- WHAT THE TASK ASKS: What this exercise needs is every entry restated as written, with no pictures.

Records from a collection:
------------------------

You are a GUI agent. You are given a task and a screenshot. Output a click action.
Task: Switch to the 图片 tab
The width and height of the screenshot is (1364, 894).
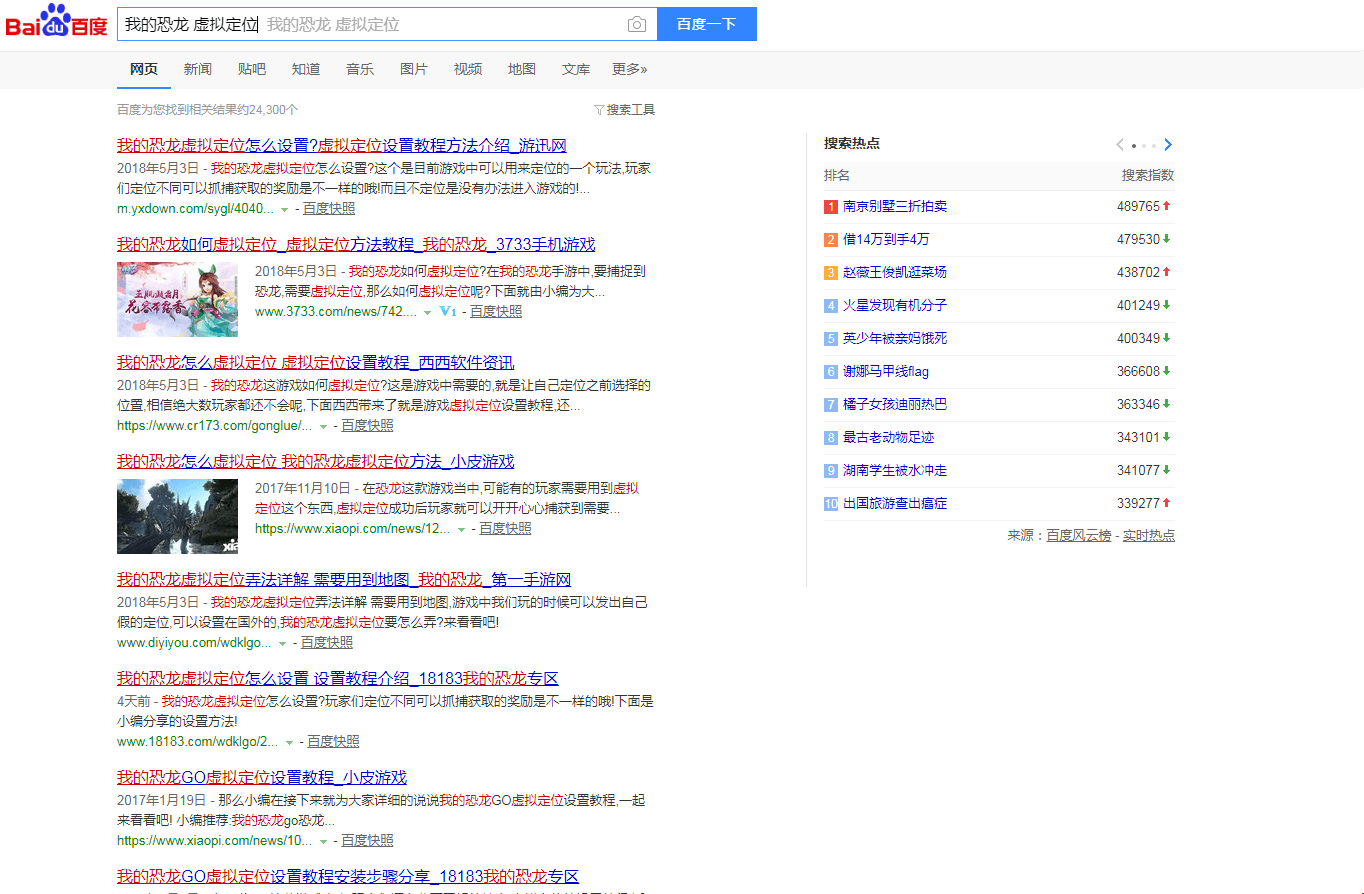pos(413,69)
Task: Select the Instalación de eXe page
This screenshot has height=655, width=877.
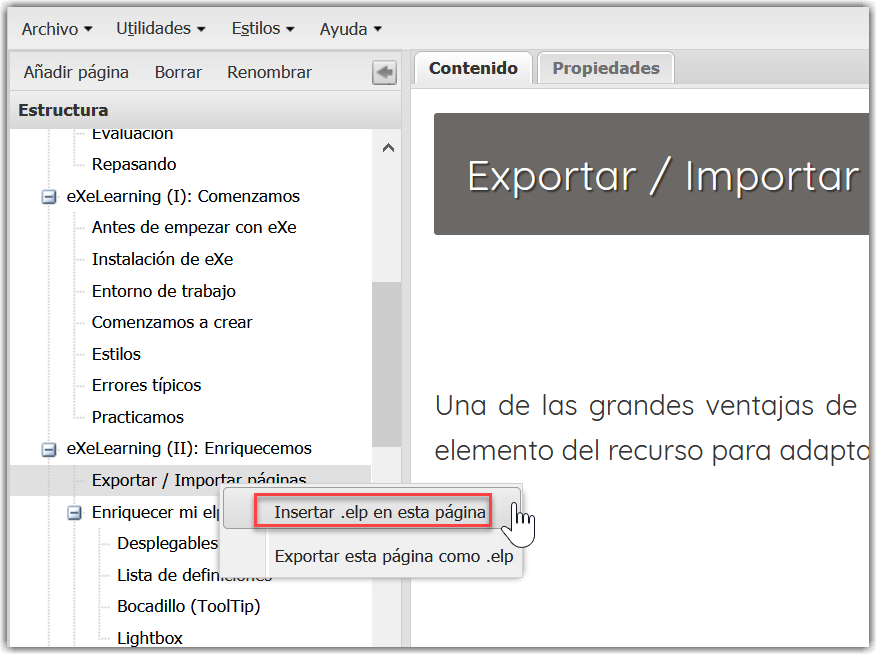Action: pyautogui.click(x=162, y=259)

------------------------

- WRITTEN SOLUTION:
You are a GUI agent. You are given a task and a screenshot. Output a click action.
Task: Switch to the 图片 tab
The width and height of the screenshot is (1364, 894).
pos(413,69)
Task: Select the Instalación de eXe page
This screenshot has height=655, width=877.
Action: pyautogui.click(x=162, y=259)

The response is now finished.